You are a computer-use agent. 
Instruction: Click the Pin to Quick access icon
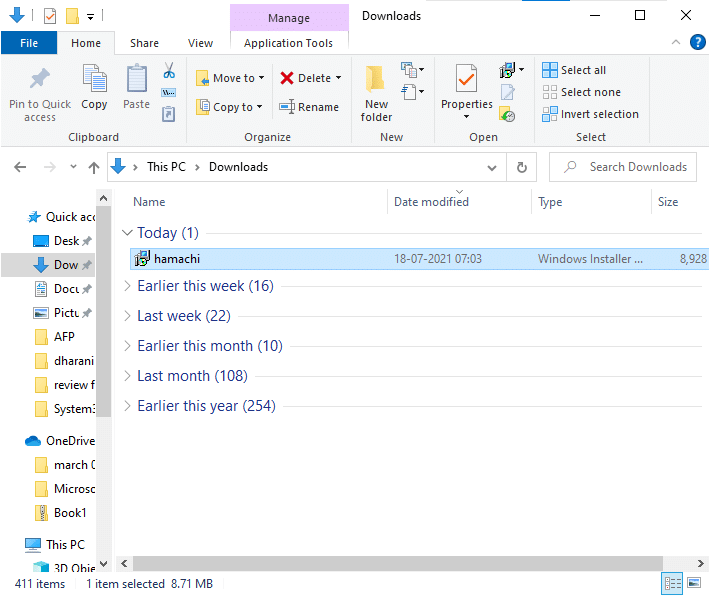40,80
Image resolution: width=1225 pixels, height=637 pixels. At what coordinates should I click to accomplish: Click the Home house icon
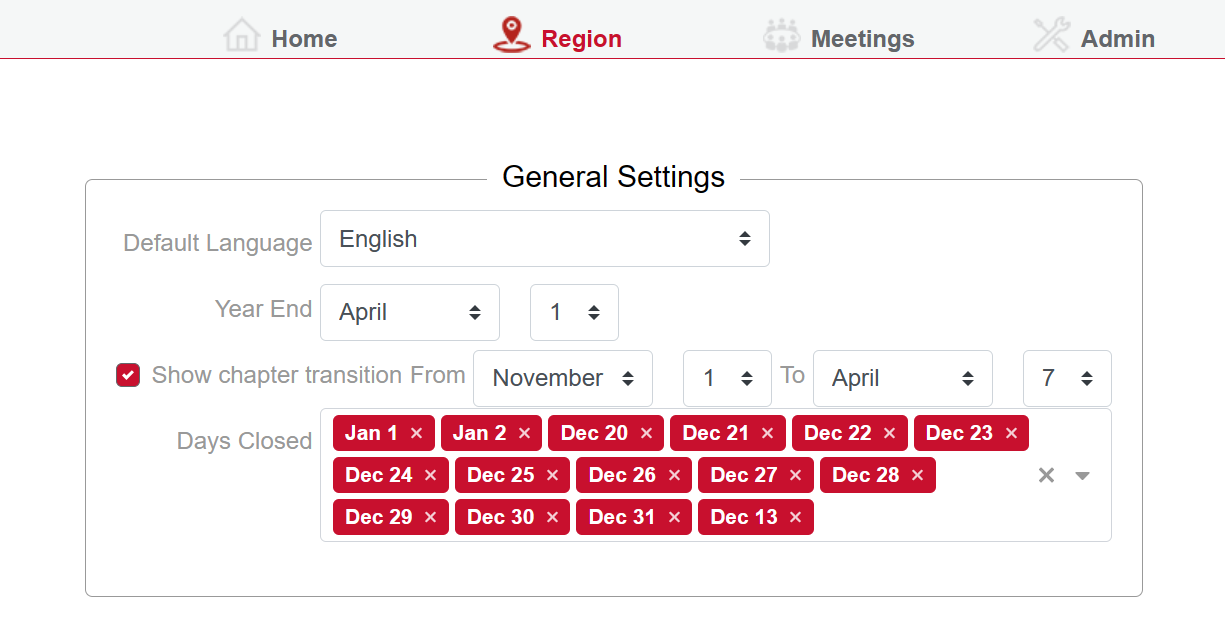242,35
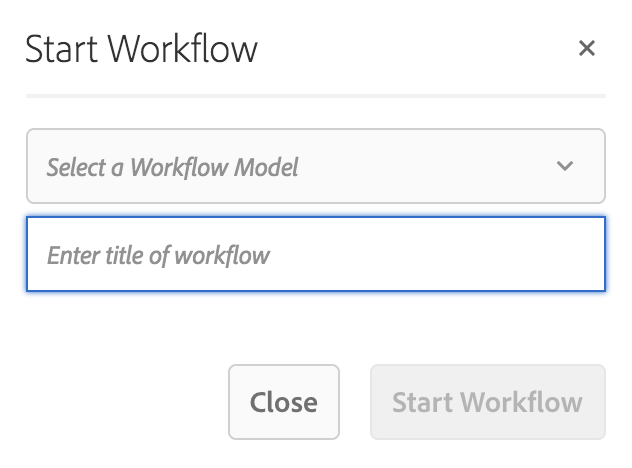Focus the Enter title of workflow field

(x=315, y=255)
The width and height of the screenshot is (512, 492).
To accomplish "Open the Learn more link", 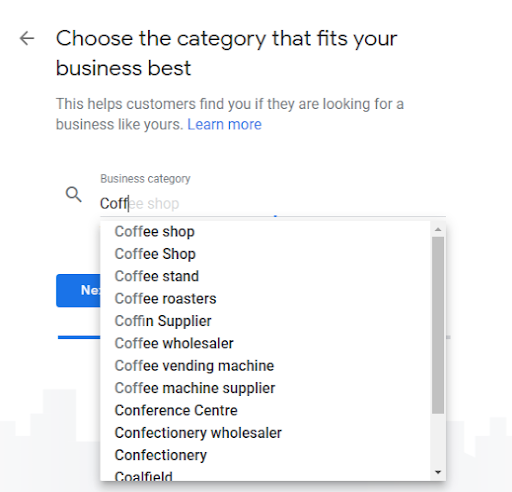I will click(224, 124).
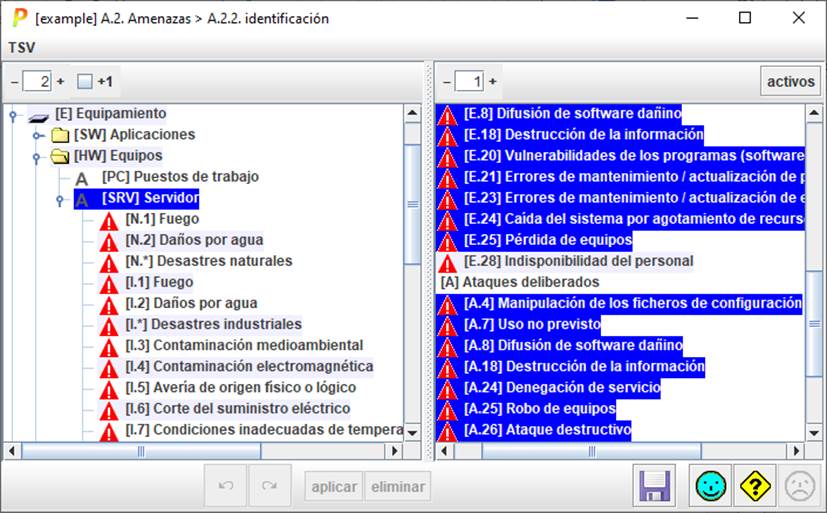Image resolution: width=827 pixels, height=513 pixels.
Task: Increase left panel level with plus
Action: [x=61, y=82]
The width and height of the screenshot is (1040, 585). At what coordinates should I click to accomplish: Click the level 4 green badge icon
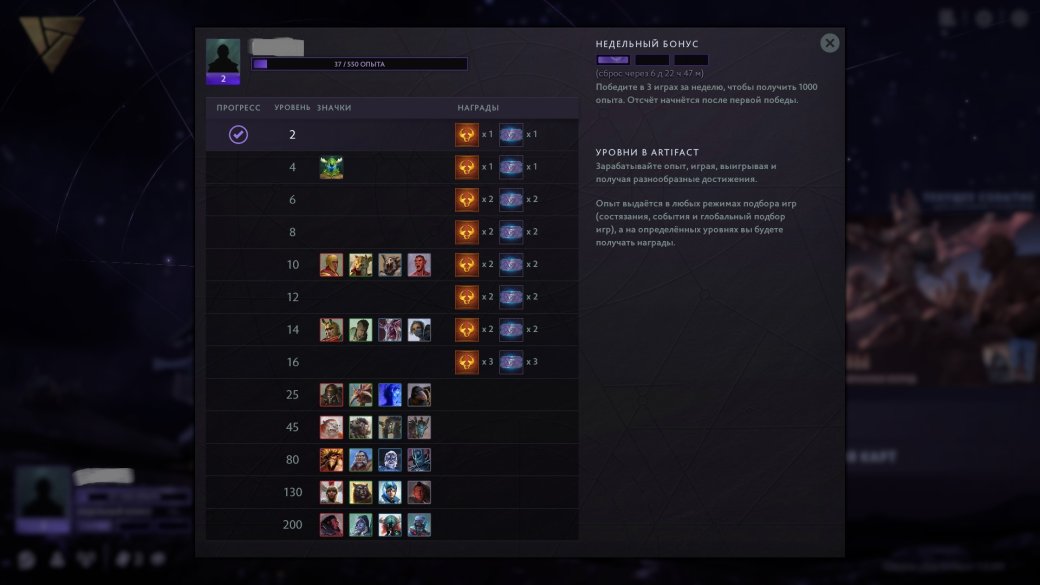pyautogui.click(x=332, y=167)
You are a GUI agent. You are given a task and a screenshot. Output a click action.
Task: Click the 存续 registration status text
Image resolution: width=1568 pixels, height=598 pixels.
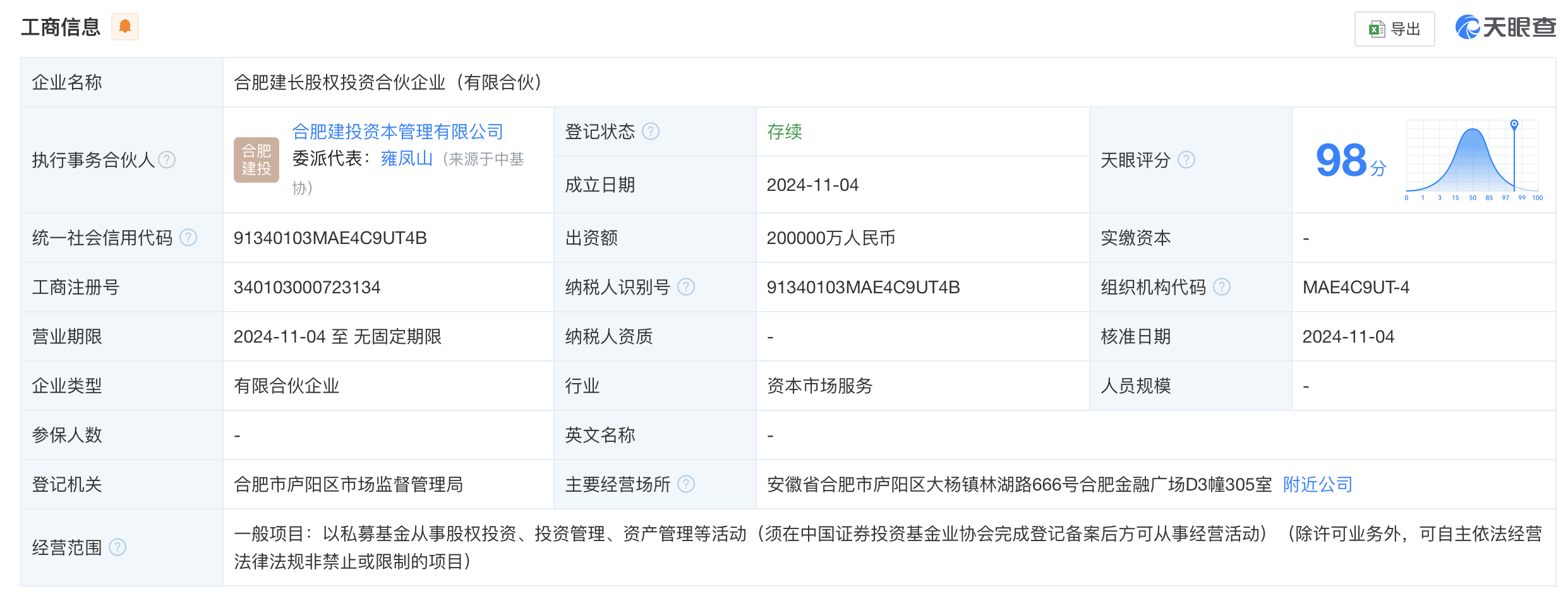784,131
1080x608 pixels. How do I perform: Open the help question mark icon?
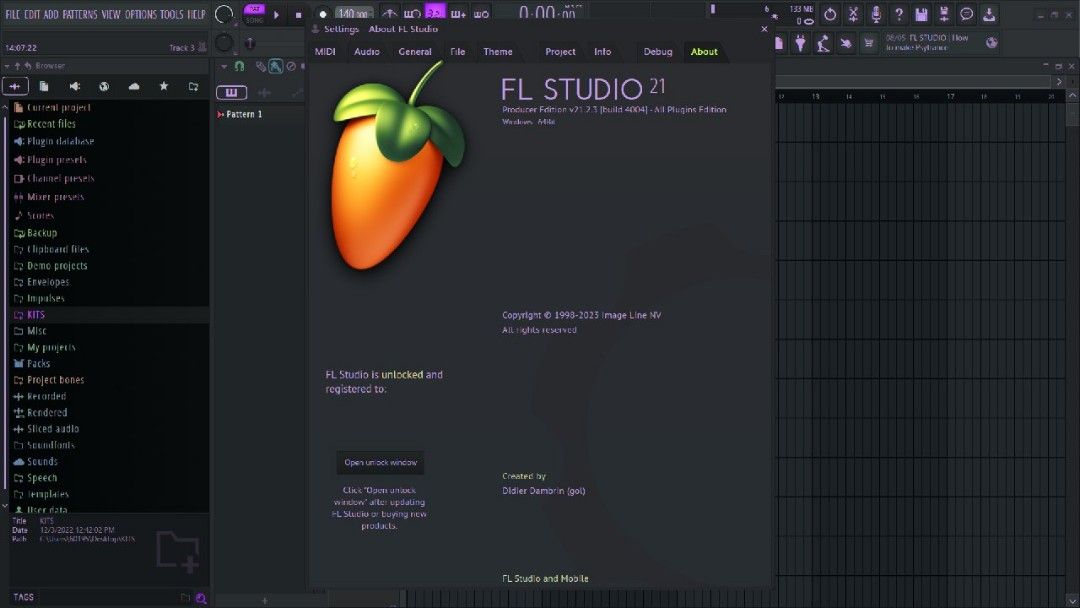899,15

### WHAT TO DO
Your answer should consist solely of the lines from the line with "1080x608 pixels. How" to the final line of the listing, set down word for word, pictures omitted.

### EXERCISE OUTPUT
1080x608 pixels. How do I perform: Open the help question mark icon?
899,15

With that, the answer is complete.